10. The horizontal well open hole section methane in-situ perforation, combustion, explosion and fracturing integrated device suitable for complex dense gas and shale gas reservoirs according to claim 9, wherein the igniter comprises an ignition wire, the ignition wire is exposed in the perforation, combustion, explosion and fracturing integrated tubular column inner cavity, and the rest part of the igniter is hermetically installed in the gas discharging and transporting ignition tubular column.

11. The horizontal well open hole section methane in-situ perforation, combustion and explosion integrated device suitable for complex dense gas and shale gas reservoirs according to claim 10, wherein the ignition wire is made of high-strength conductive metal materials, including copper-chromium alloy, copper-silver alloy and nanocrystalline copper.
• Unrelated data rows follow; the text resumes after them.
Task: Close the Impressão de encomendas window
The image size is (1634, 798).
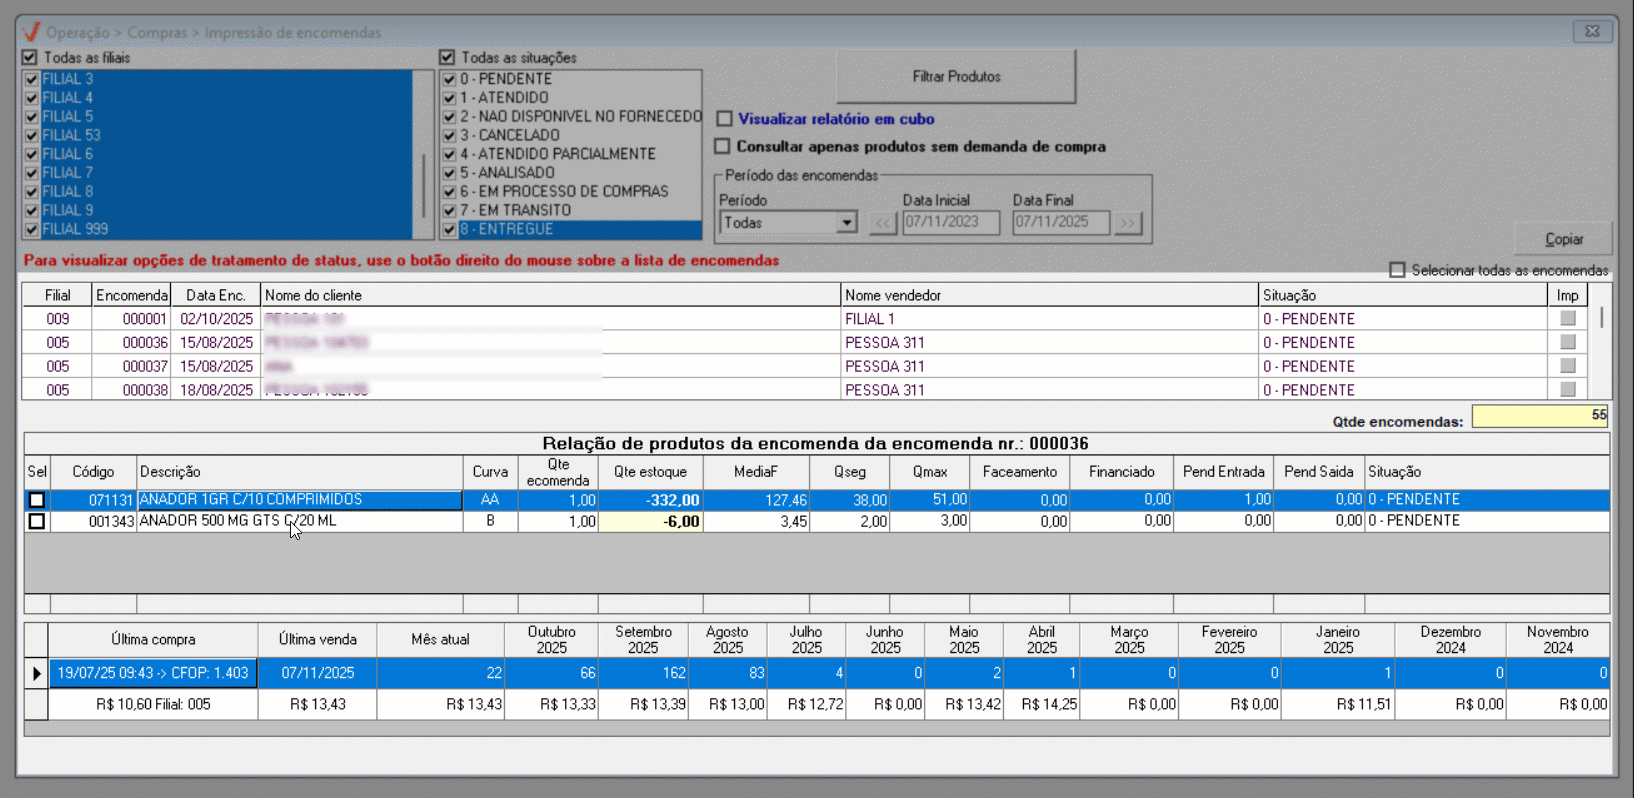Action: coord(1592,32)
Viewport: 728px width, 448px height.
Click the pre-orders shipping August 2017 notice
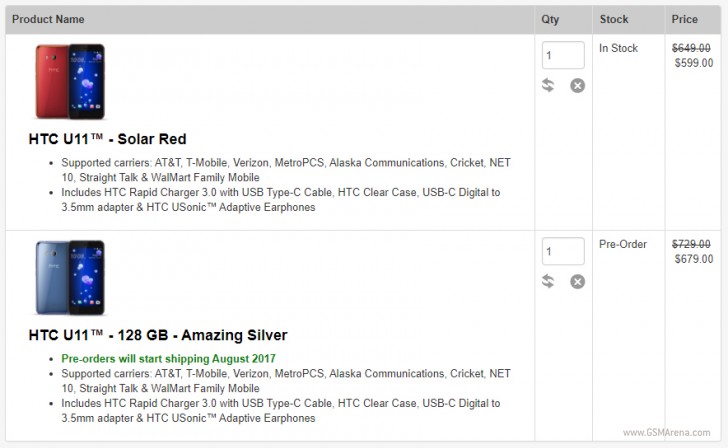169,358
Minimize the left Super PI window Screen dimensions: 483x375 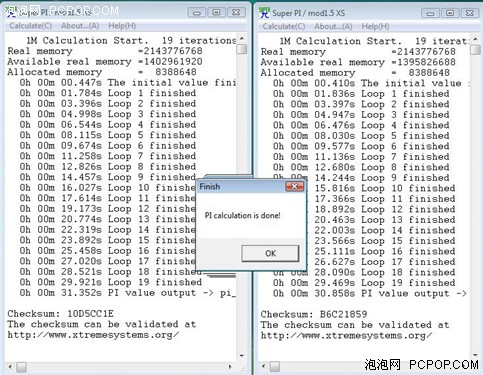197,13
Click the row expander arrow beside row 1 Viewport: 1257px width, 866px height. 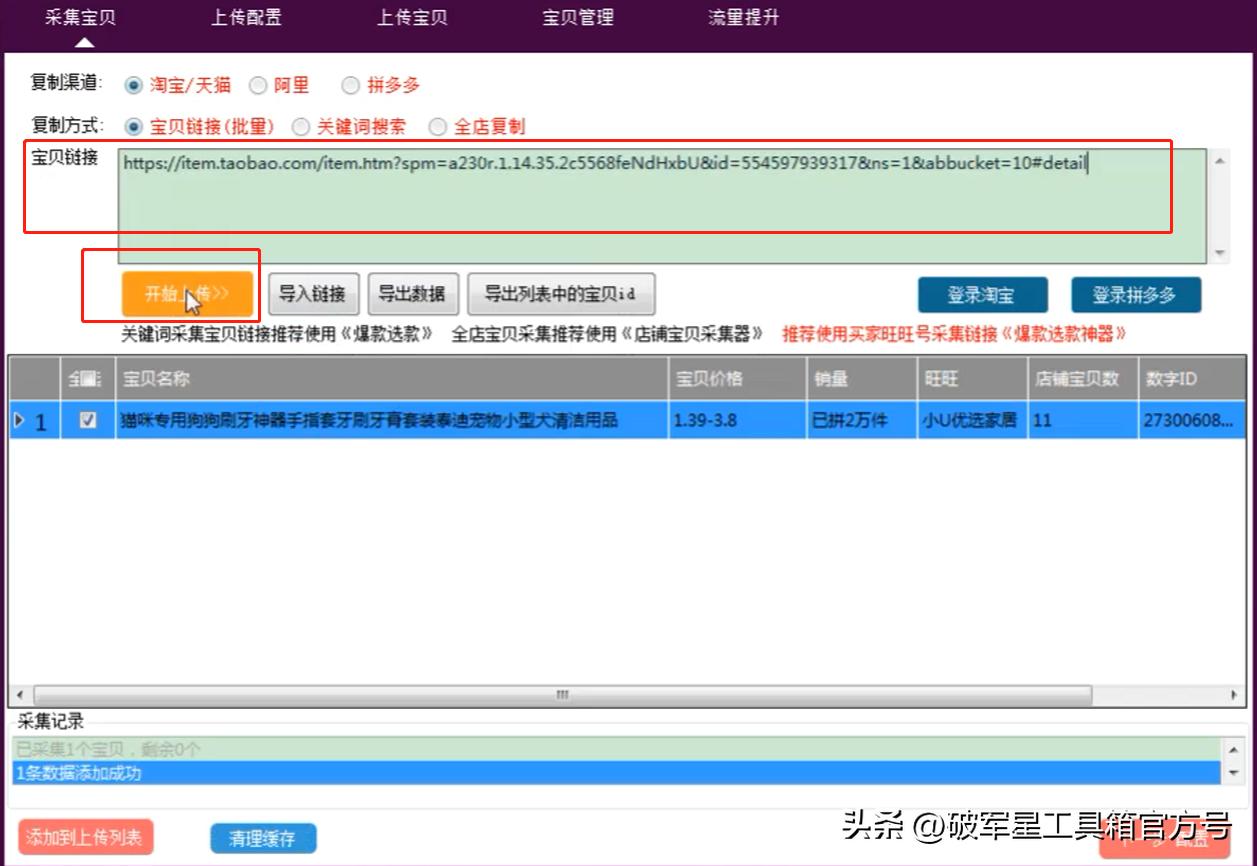pyautogui.click(x=19, y=421)
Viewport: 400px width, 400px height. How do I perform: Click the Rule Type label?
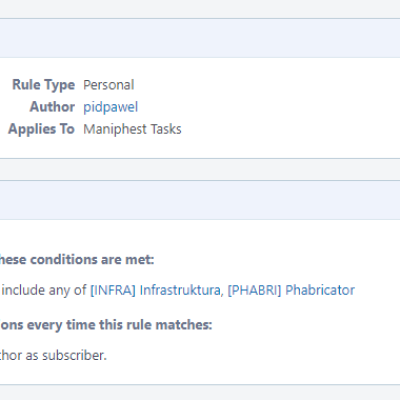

12. The perforation fracturing method of the horizontal well open hole section methane in-situ perforation burning explosion fracturing integrated device suitable for the complex dense gas and shale gas reservoirs is characterized by being realized by the horizontal well open hole section methane in-situ perforation burning explosion fracturing integrated device suitable for the complex dense gas and shale gas reservoirs, and comprises the following steps of:

(1) The perforating bullet is embedded into a strip-shaped groove of a perforating, burning, explosion and fracturing integrated tubular column, and a right buffer, a left buffer, a right open hole packer and a right centralizer are installed; then the gas discharging and transporting ignition pipe column with the left open hole packer and the combustion improver storage tank with the left centralizer are screwed in sequence;

(2) The methane in-situ perforation, blasting and fracturing integrated device of the open hole section of the horizontal well and the oil pipe column are put into the open hole fracturing section of the target layer of the horizontal well;

(3) After the left centralizer and the right centralizer control the in-situ perforation, combustion, explosion and fracturing integrated device of the methane in the open hole section of the horizontal well to be centered, the left open hole packer and the right open hole packer finish the setting of the open hole section, and separate annular spaces around the open hole section;

(4) Opening an exhaust emission system, discharging the annular space between the left open hole packer and the right open hole packer and the gas in the containing cavity of the perforating, blasting and fracturing integrated tubular column, and enabling methane gas desorbed from the reservoir to enter the containing cavity through the holes reserved by the perforating charges;

(5) After the methane gas fills the cavity, closing the waste gas discharge system, starting the pressurizing and pumping system, conveying the combustion improver into the cavity, and closing the pressurizing and pumping system after the mixing proportion requirement is met;

(6) After the gas storage is finished, the igniter ignites, high-temperature high-pressure explosive gas impacts the burning reservoir through the holes of the perforating bullet on one hand, and on the other hand, the explosive cover is bombarded to promote the explosive to explode, high-speed metal jet flow is generated, the reservoir is penetrated, and perforation of the fracturing section is finished cooperatively;

(7) After perforation operation is completed, exhaust gas is discharged, methane gas in a reservoir is introduced, combustion improver is pumped in, ignition and detonation are carried out, and the explosion gas is directionally ejected out through the strip-shaped grooves to form a horizontal well open hole section radial multi-slit three-dimensional seam net;

(8) Repeating the step (7), namely completing multistage repeated fracturing operation of the target layer fracturing section under the condition of not moving the pipe column, so that the volume of the fracture network is expanded;

(9) After the fracturing of the target layer fracturing section is completed, the methane in-situ perforation, blasting and fracturing integrated device of the open hole section of the horizontal well is withdrawn from the shaft, the perforating charges are reinstalled, and the perforation, blasting and fracturing process is repeated in the next fracturing section, so that staged fracturing is realized.